American businessman (born 1975)

Matt Fellowes (born February 27, 1975) is an American financial technology entrepreneur. He is the founder and CEO of United Income, a retirement-focused online investment management, and financial planning company based in Washington, D.C. He previously founded financial planning technology company HelloWallet, which was acquired by Morningstar, Inc. in 2014 for $52.5 million.

In 2025, Fellowes was named at chief executive officer of Red Ventures company Bankrate.

== Education ==
Fellowes holds a Ph.D. from the University of North Carolina, Chapel Hill, a Master's in Public Policy from Georgetown University, and a B.A. from St. Lawrence University.

== Career ==
Fellowes was a Brookings Institution fellow from April 2004 to April 2008. His academic research focused on consumer finance, particularly poverty, household debt, and retirement planning. In 2008, he left Brookings to found financial planning technology company HelloWallet with a $1 million grant from the Rockefeller Foundation. Following the acquisition of HelloWallet by Morningstar, Inc. in 2014, Fellowes served as Chief Innovation Officer at Morningstar. In 2016, with $5 million in seed funding from his own resources, Morningstar, and eBay founder Pierre Omidyar's Omidyar Network, Fellowes founded online financial planning and investment management company United Income. United Income was acquired by Capital One Financial in August 2019.

===United Income===
Fellowes founded United Income in September 2016. United Income is an investment firm that offers a "hybrid service" with access to human advisors who rely on financial software in their decision-making process. The company deploys sets of statistics on investment performance, retiree spending, longevity, and other factors to simulate potential financial outcomes. Its "unified consumer finance system" recommends a retirement strategy based on millions of simulations for each individual. Its purpose is to offer retirees financial advice different from traditional financial planning software.

United Income's team of policy experts includes former U.S. Social Security Administration Director of the Office of Policy Evaluation and Modeling (OPEM) Howard Iams; former Bureau of Labor Statistics (BLS) commissioner Erica Groshen; former Deputy Assistant Secretary of the Treasury, Office of Tax Policy Adam Looney; former Deputy Assistant Secretary of the Treasury, Office of Retirement and Health Policy Mark Iwry; and Steve Utkus, Head of the Vanguard Center for Investor Research.

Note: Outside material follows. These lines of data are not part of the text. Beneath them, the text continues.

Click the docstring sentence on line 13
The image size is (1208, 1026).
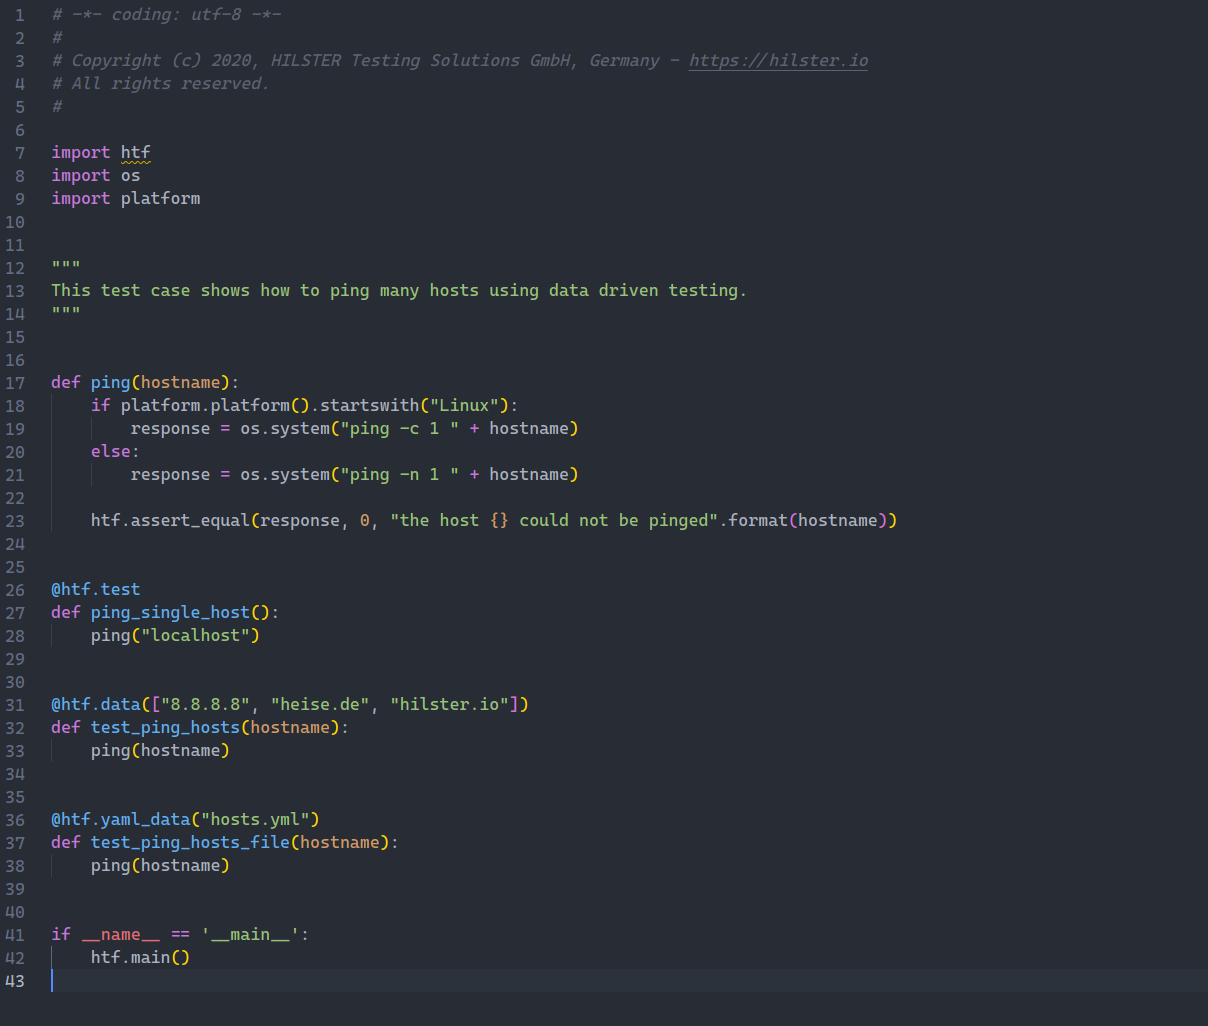tap(395, 290)
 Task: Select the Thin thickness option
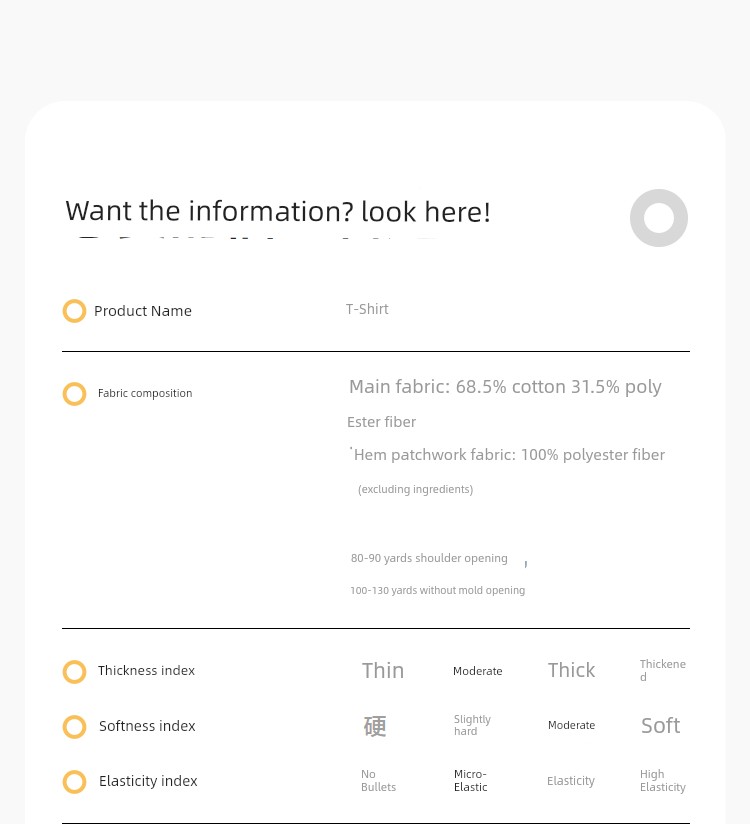pos(383,671)
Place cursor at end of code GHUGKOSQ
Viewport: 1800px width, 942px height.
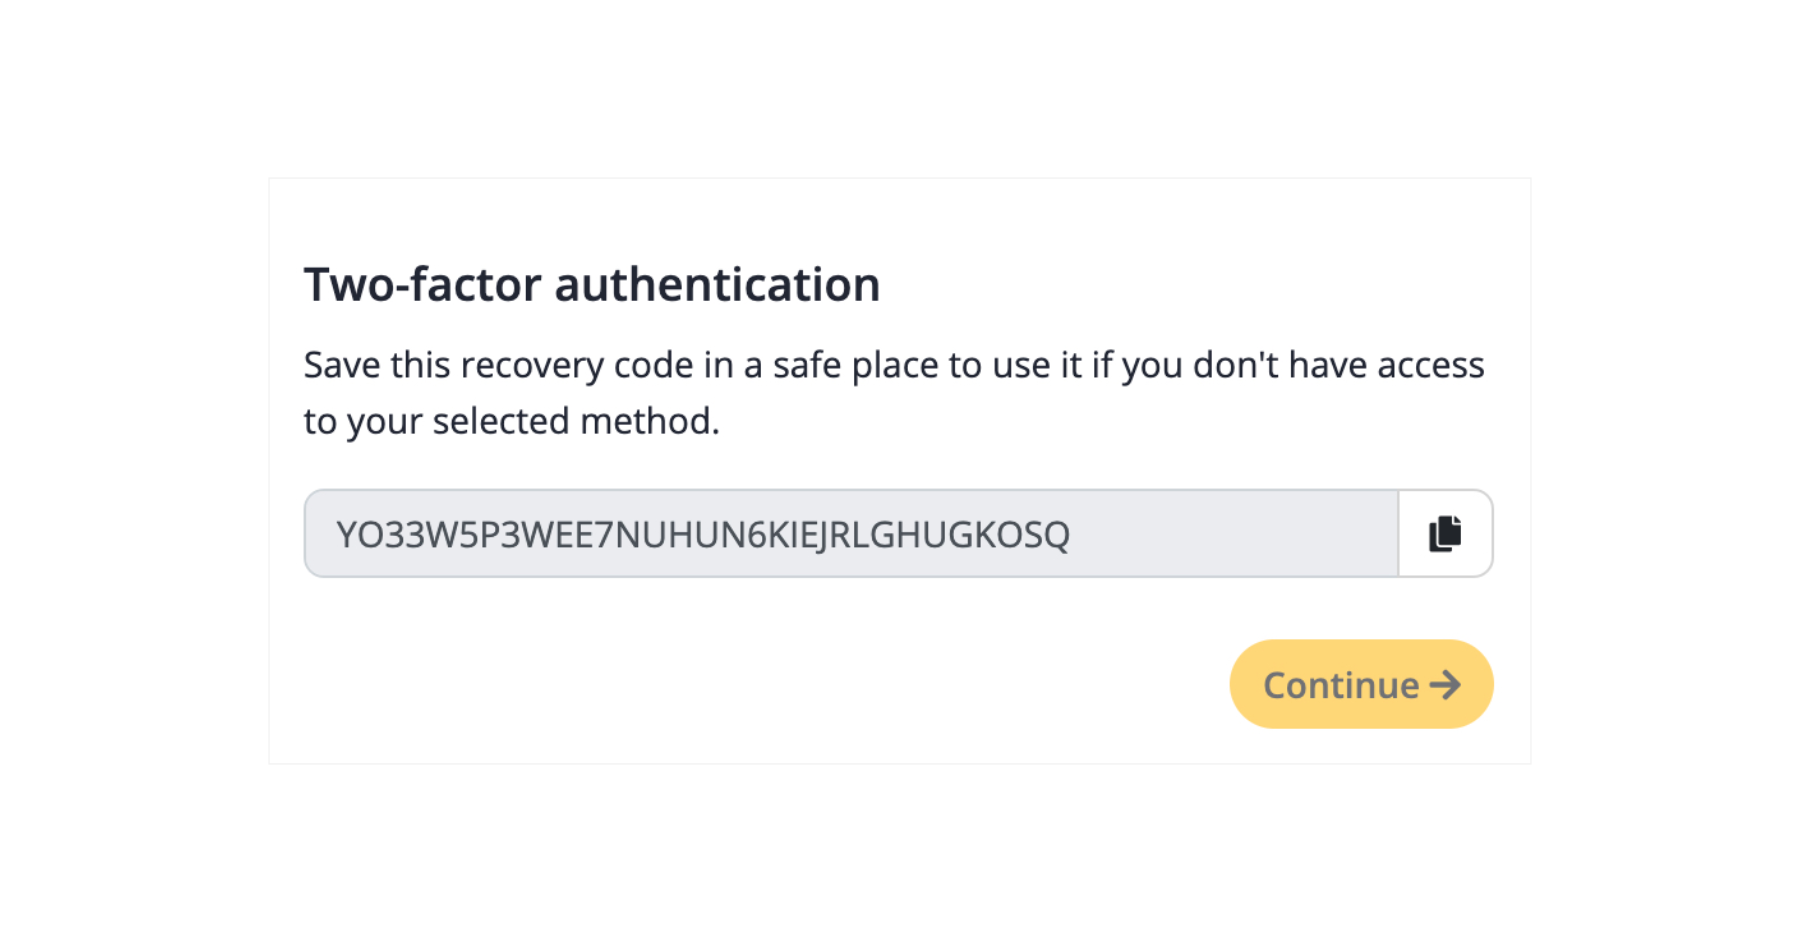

The company attracted $200 million in assets under management during its beta stage.
United Income raised $5.8 million in seed funding in 2016. According to the U.S. Securities and Exchange Commission (SEC) filings, Morningstar, Inc. and Fellowes each own between 25% and 50% of United Income. A smaller stake is owned by the Omidyar Network, funded by billionaire eBay founder Pierre Omidyar. On July 31, 2019, Capital One acquired United Income.

== Awards ==
- Named a "Top 100 Business Game Changer" by the Huffington Post in 2010.
- Named a "2013 Tech Titan" by The Washingtonian.